Mechanical Properties of Pristine and Defective Carbon-Phosphide Monolayers: A Density Functional Tight-Binding Study

TL;DR

This study uses density functional tight-binding theory to analyze the elastic, deformation, and failure behaviors of pristine and defective carbon-phosphide monolayers, revealing significant mechanical anisotropy and vacancy effects relevant for nanoelectromechanical applications.

Contribution

It provides the first detailed analysis of the mechanical properties of defective carbon-phosphide monolayers, highlighting vacancy impacts and anisotropic failure mechanisms.

Findings

Carbon monovacancies have the lowest formation energy.

Young's modulus and failure stress are much higher along ZZ direction.

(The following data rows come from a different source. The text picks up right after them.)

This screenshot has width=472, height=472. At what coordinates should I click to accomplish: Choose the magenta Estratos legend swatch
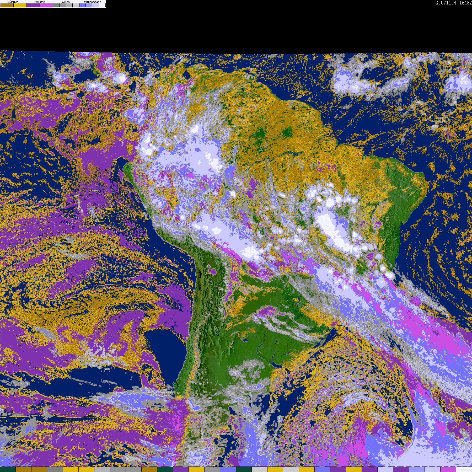(46, 5)
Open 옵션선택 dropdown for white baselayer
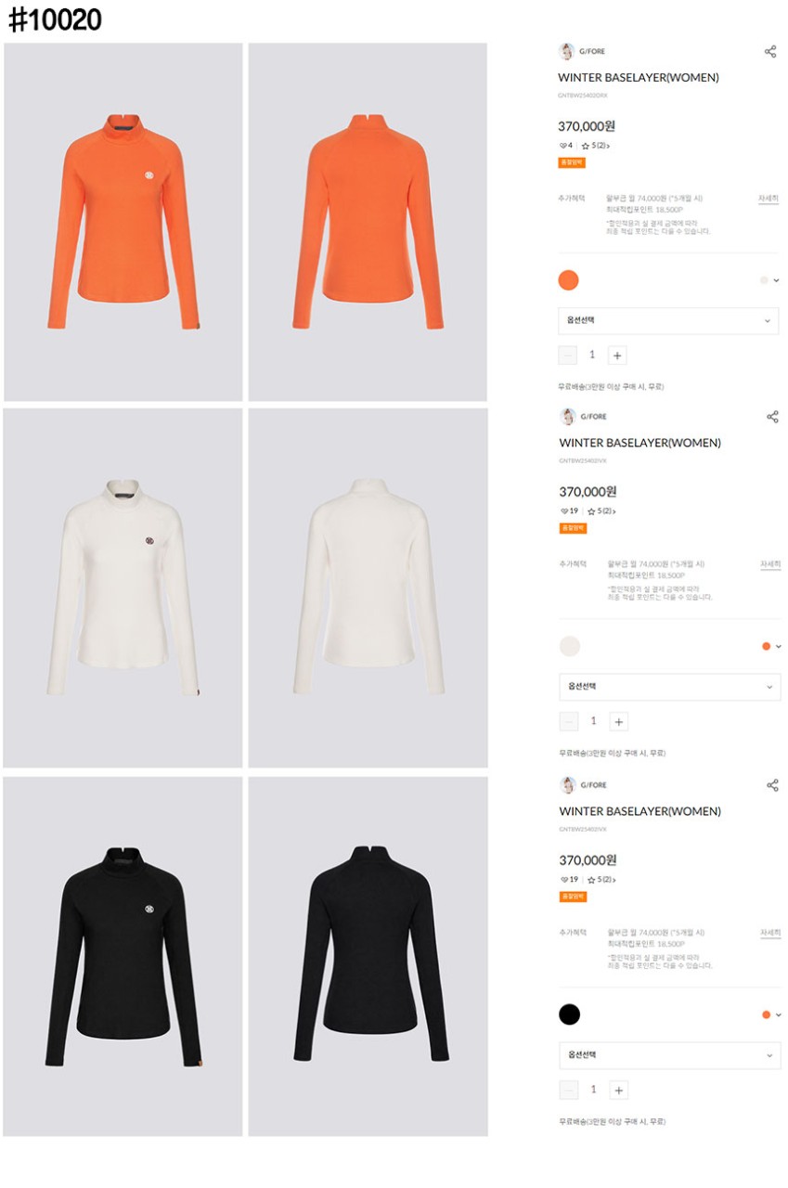This screenshot has width=788, height=1188. pyautogui.click(x=670, y=687)
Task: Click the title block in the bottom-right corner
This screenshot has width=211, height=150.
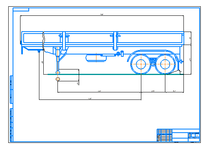Action: tap(178, 135)
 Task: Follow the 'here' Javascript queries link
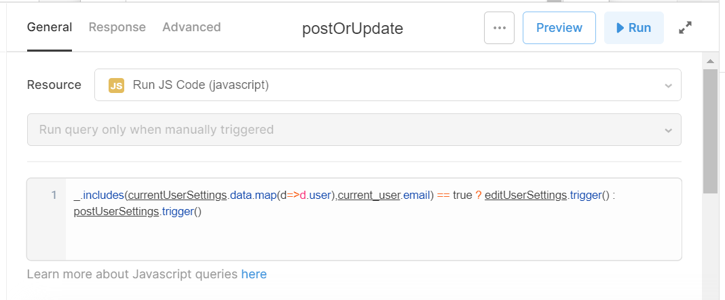(x=254, y=274)
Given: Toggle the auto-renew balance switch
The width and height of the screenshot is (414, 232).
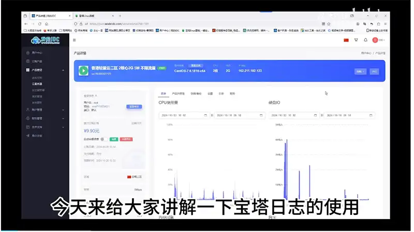Looking at the screenshot, I should coord(104,139).
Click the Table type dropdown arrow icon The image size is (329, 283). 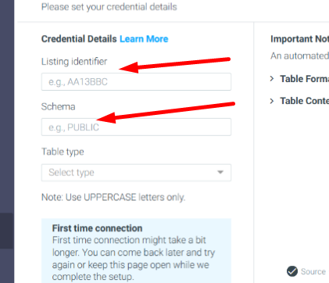[220, 172]
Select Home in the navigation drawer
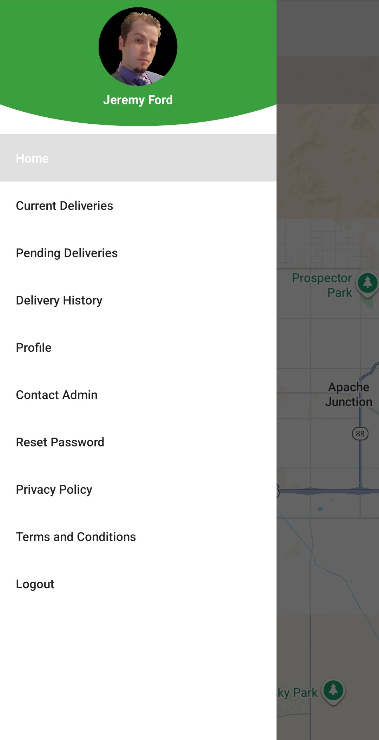Viewport: 379px width, 740px height. point(32,158)
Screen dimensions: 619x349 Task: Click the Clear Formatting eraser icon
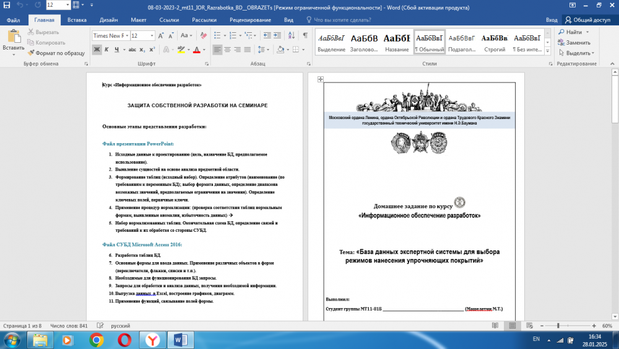pos(202,36)
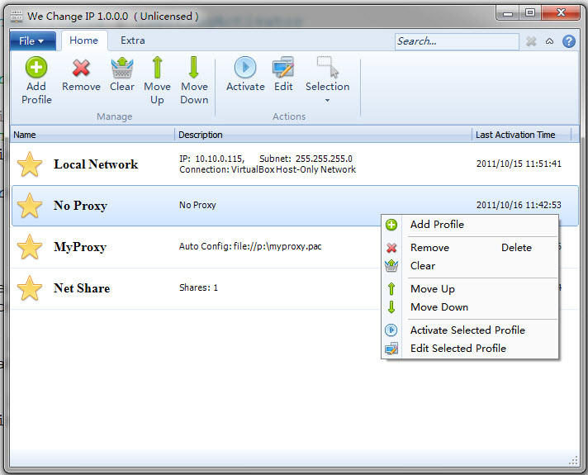Click the Edit profile ribbon icon
The image size is (588, 475).
coord(283,68)
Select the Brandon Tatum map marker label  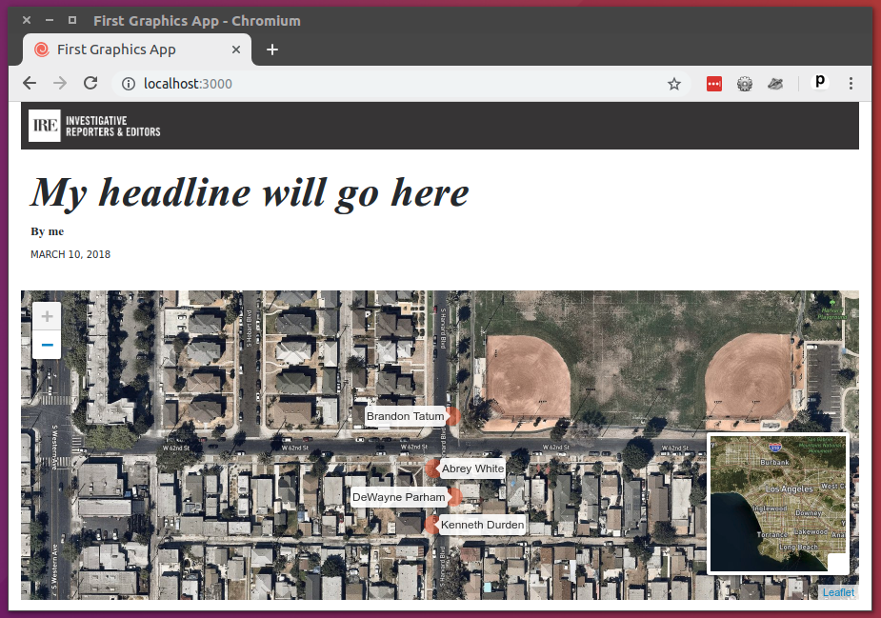[406, 416]
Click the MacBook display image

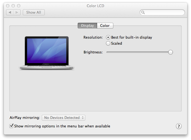point(46,53)
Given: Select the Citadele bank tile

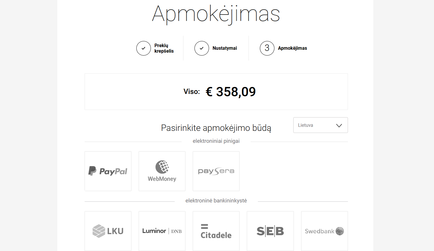Looking at the screenshot, I should (x=216, y=231).
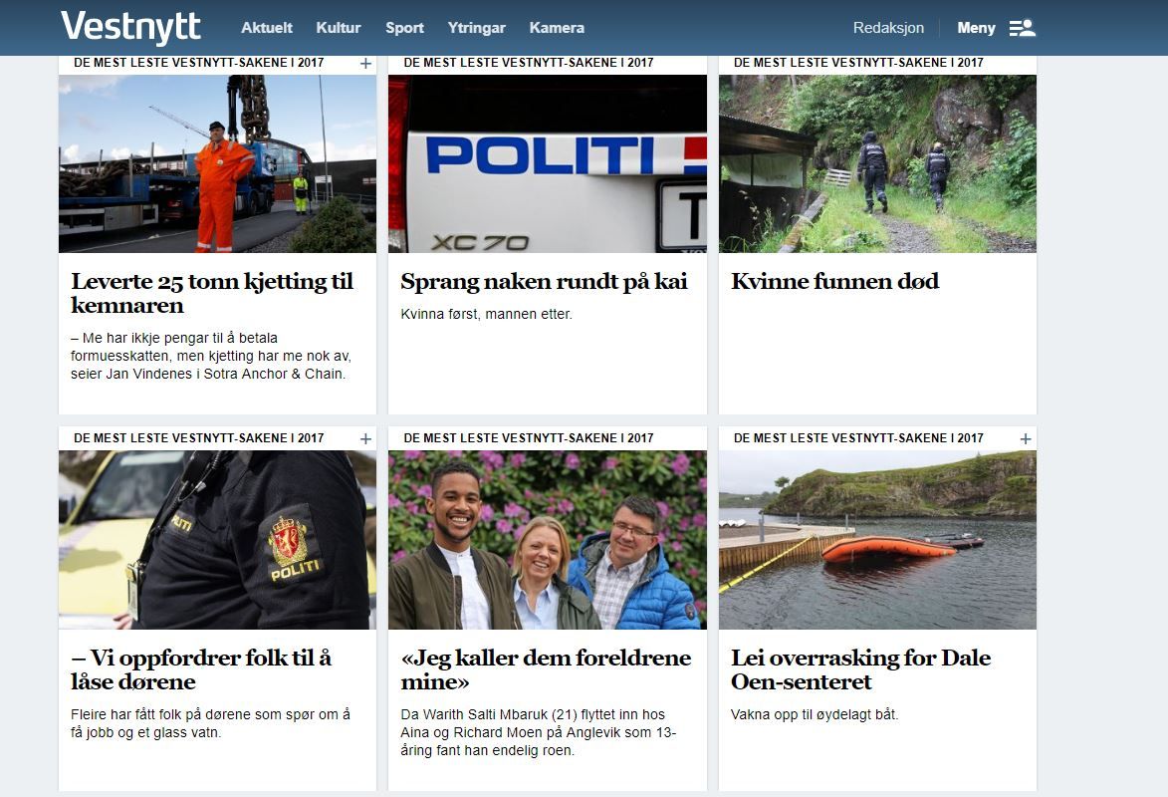Select Ytringar in the navigation bar
The height and width of the screenshot is (797, 1168).
pyautogui.click(x=477, y=28)
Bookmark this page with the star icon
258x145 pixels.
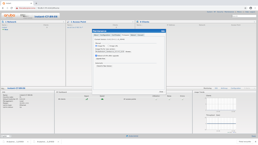click(245, 8)
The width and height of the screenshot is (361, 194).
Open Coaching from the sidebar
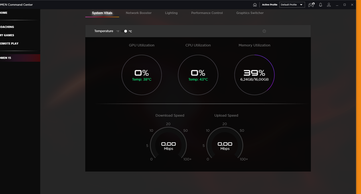7,27
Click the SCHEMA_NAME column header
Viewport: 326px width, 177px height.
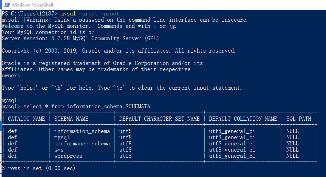tap(71, 119)
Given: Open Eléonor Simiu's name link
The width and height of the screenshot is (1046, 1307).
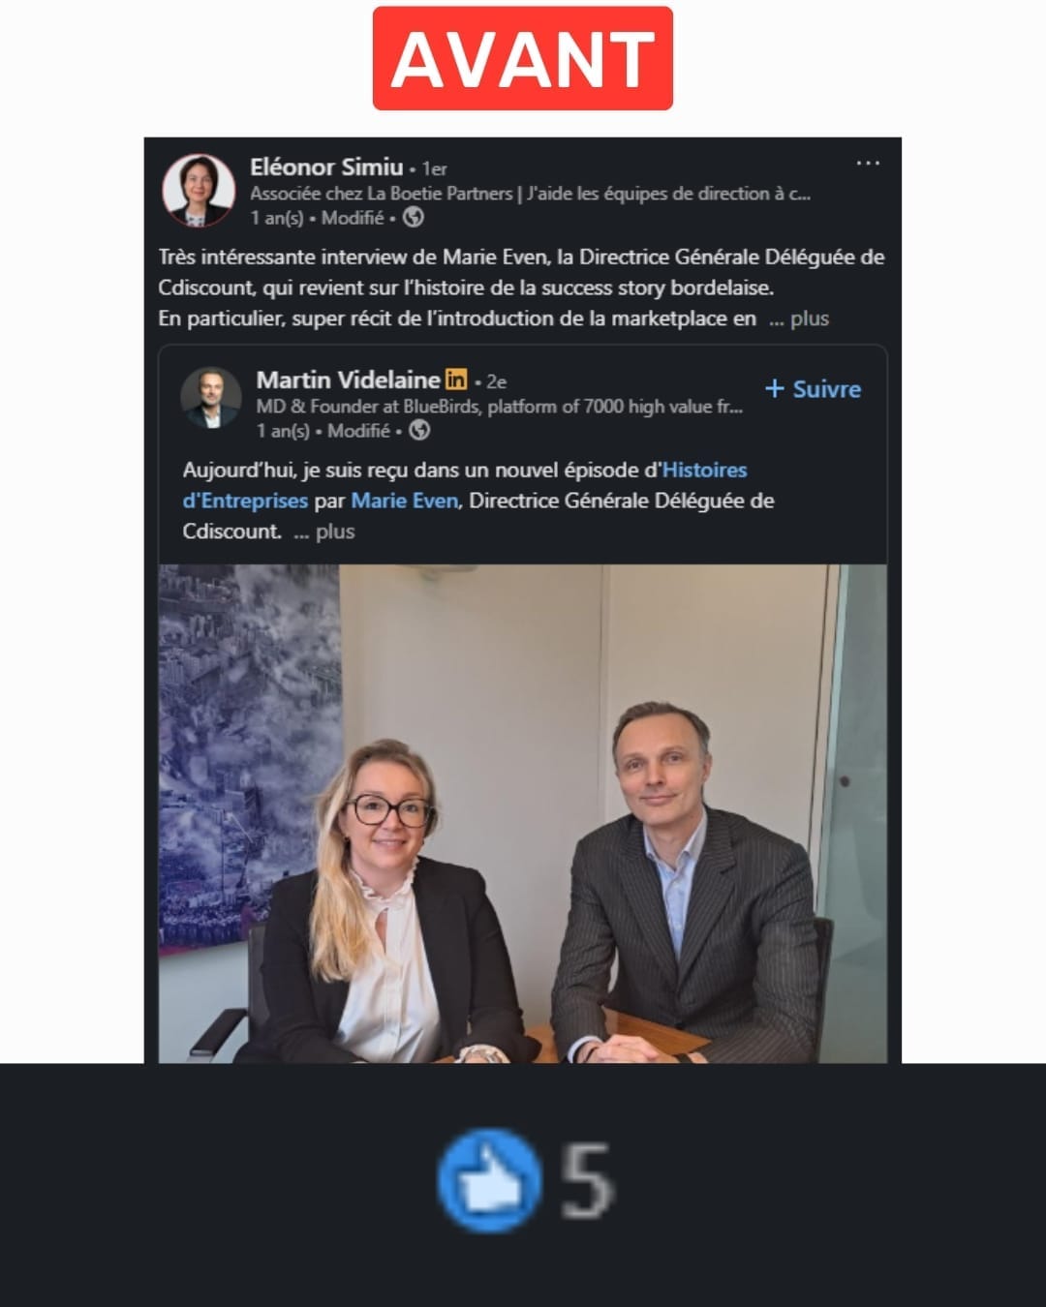Looking at the screenshot, I should [x=326, y=167].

Vacancies significantly affect mechanical properties, especially along AC direction.

Abstract

Using density functional tight-binding theory, we investigated the elastic properties and deformation and failure behaviors of pristine and defective carbon-phosphide (CP) monolayers subjected to uniform uniaxial tensile strain along armchair (AC) and zigzag (ZZ) directions. Two variants of carbon phosphide were studied and two types of carbon and phosphorous vacancies (single and double) were considered. It was found that carbon monovacancies have the lowest formation energy, while phosphorous divacancies have the highest one in both CP allotropes. A strong mechanical anisotropy for carbon phosphide was found with the Young\'s modulus and the failure stress along ZZ direction being an order of magnitude larger than those along AC direction. In both allotropes, the Youngs modulus, failure stress and strain are considerably affected by vacancies, especially along AC direction. Fracture of pristine CP monolayer occurred via the rupture of phosphorous-phosphorous bonds when CP monolayer is stretched along AC direction, while via the rupture of carbon-phosphorous bonds when stretched along ZZ direction. The failure strain and stress along the AC direction are affected only by phosphorous vacancies, while along the ZZ direction, they are almost equally affected by both phosphorous and carbon vacancies. These understandings may provide useful guidelines for potential applications of CP monolayers in nanoelectromechanical systems.